→ **Available records**
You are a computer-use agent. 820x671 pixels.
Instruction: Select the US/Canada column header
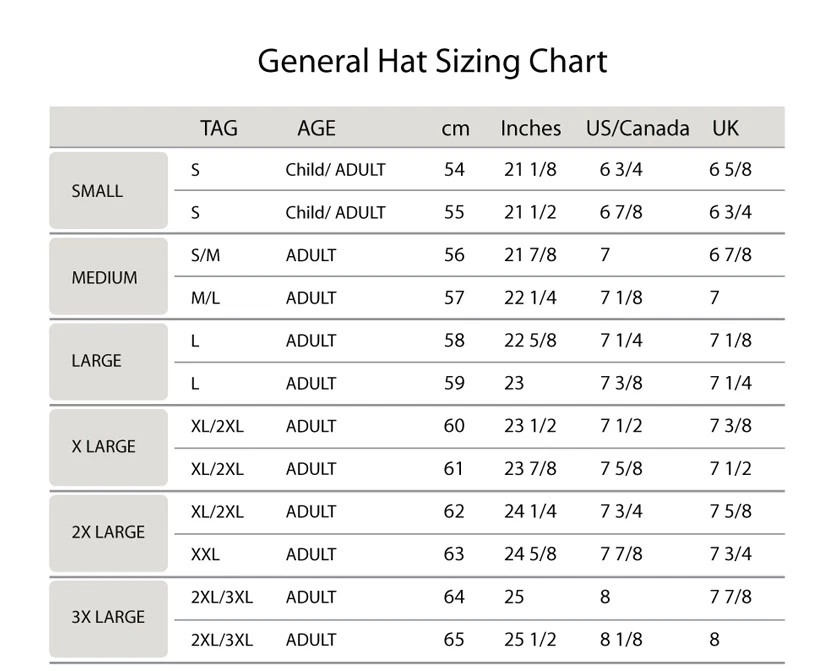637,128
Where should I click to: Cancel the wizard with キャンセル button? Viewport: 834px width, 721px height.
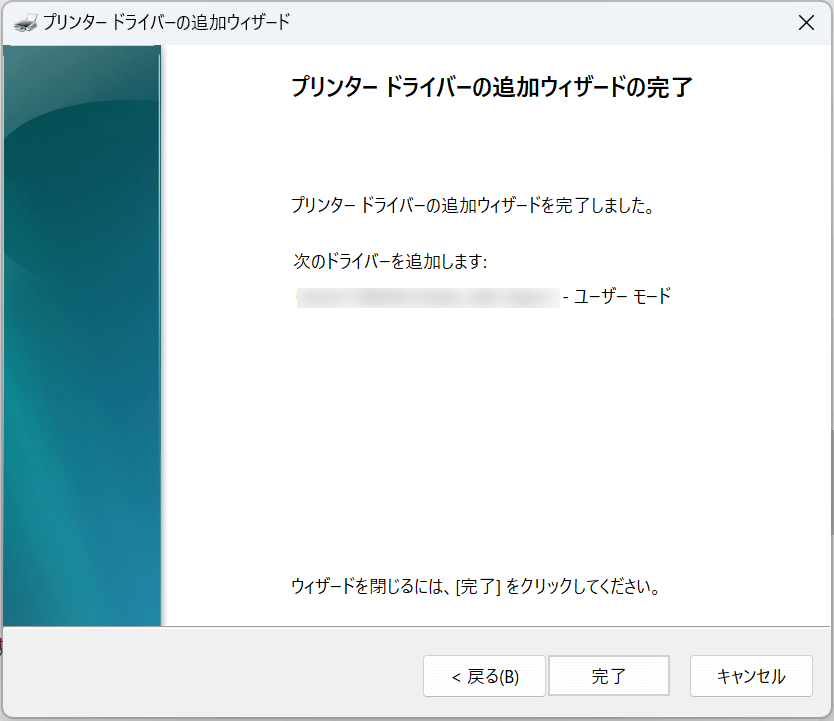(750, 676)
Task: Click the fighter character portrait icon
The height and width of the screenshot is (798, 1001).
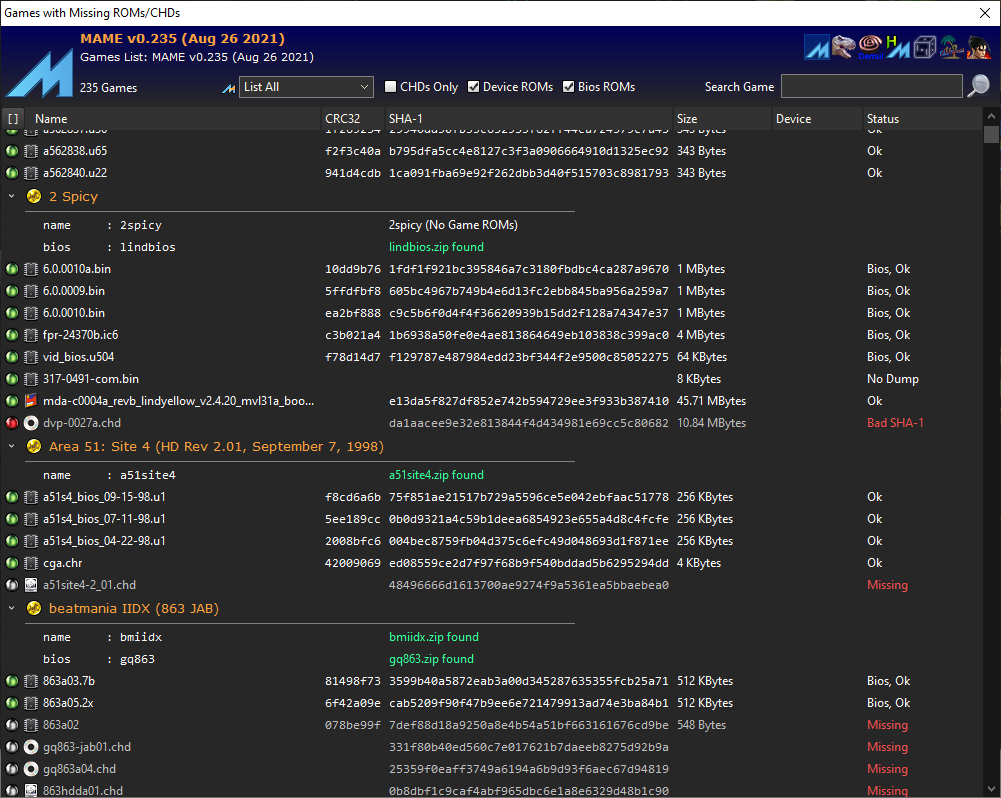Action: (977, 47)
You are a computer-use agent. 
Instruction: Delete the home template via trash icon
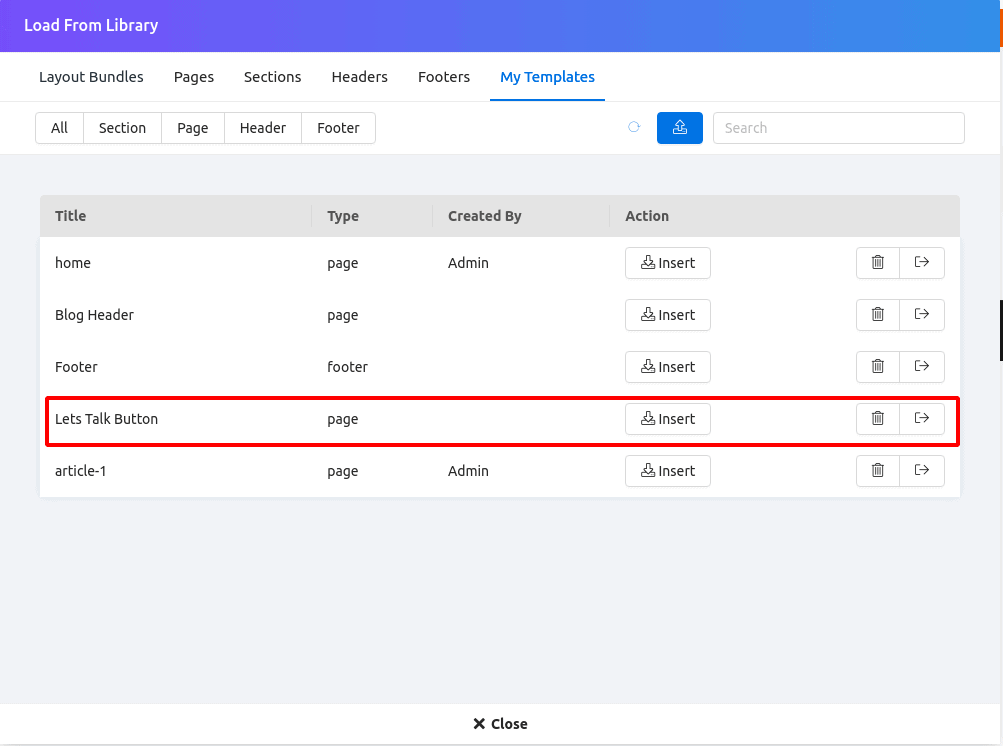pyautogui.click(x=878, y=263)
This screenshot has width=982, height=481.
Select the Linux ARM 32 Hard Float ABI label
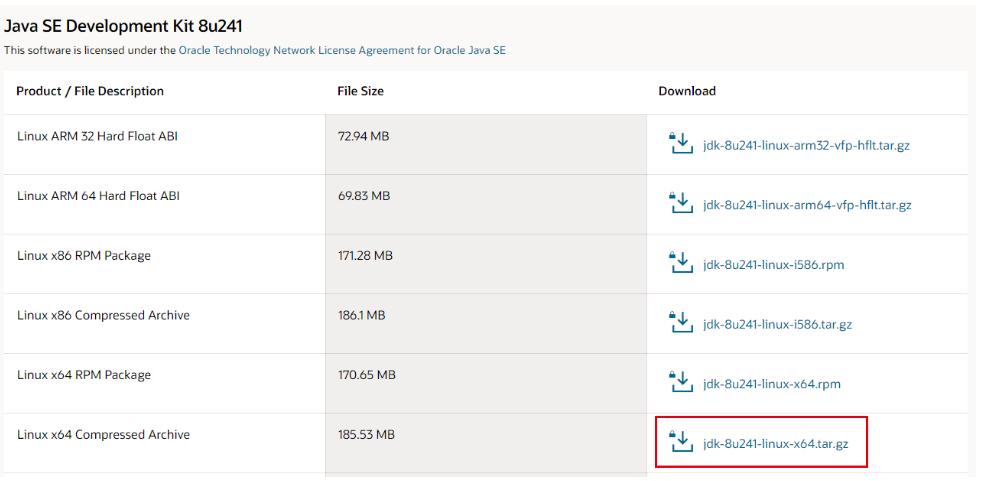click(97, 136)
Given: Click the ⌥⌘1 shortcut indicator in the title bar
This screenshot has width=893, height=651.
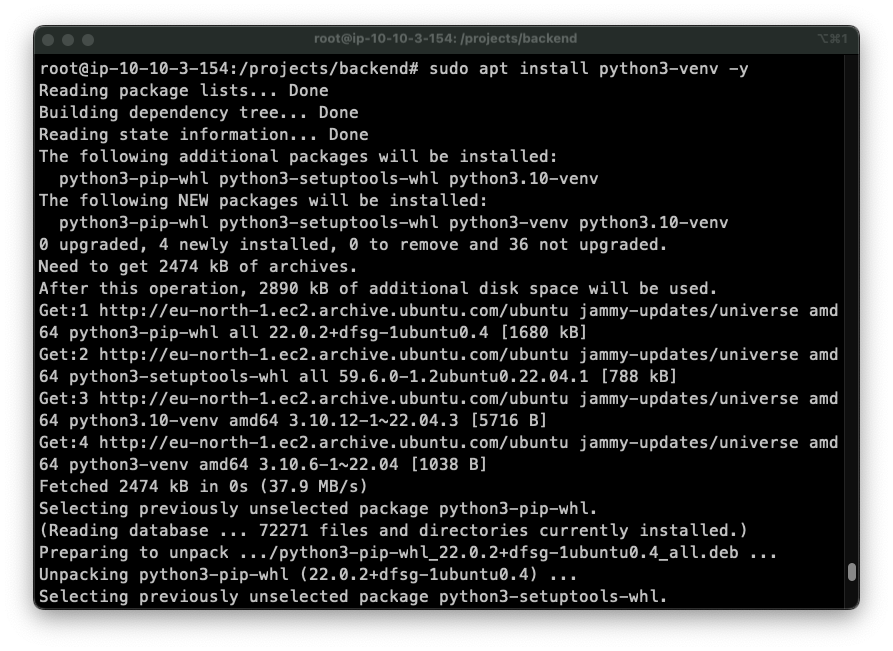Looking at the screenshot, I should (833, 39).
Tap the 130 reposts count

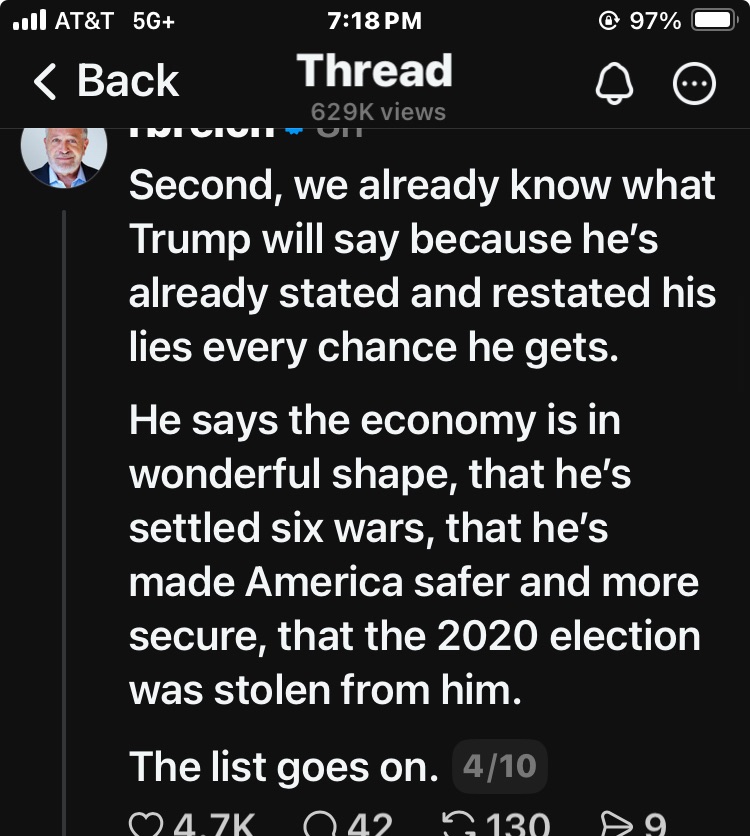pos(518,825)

→ **Exercise goal**
Repeat the records above verbatim, with no pictures in the result.

→ **Output for this task**
You are a computer-use agent. 820x671 pixels.
Instruction: Select the US/Canada column header
637,128
Where should I click to: Cancel the wizard with キャンセル button? Viewport: 834px width, 721px height.
(750, 676)
Task: Click the fighter character portrait icon
The height and width of the screenshot is (798, 1001).
Action: (977, 47)
You are a computer-use agent. 
Instruction: Delete the home template via trash icon
pyautogui.click(x=878, y=263)
This screenshot has width=982, height=481.
Select the Linux ARM 32 Hard Float ABI label
click(97, 136)
Given: Click the ⌥⌘1 shortcut indicator in the title bar
This screenshot has width=893, height=651.
Looking at the screenshot, I should (833, 39).
Tap the 130 reposts count

pos(518,825)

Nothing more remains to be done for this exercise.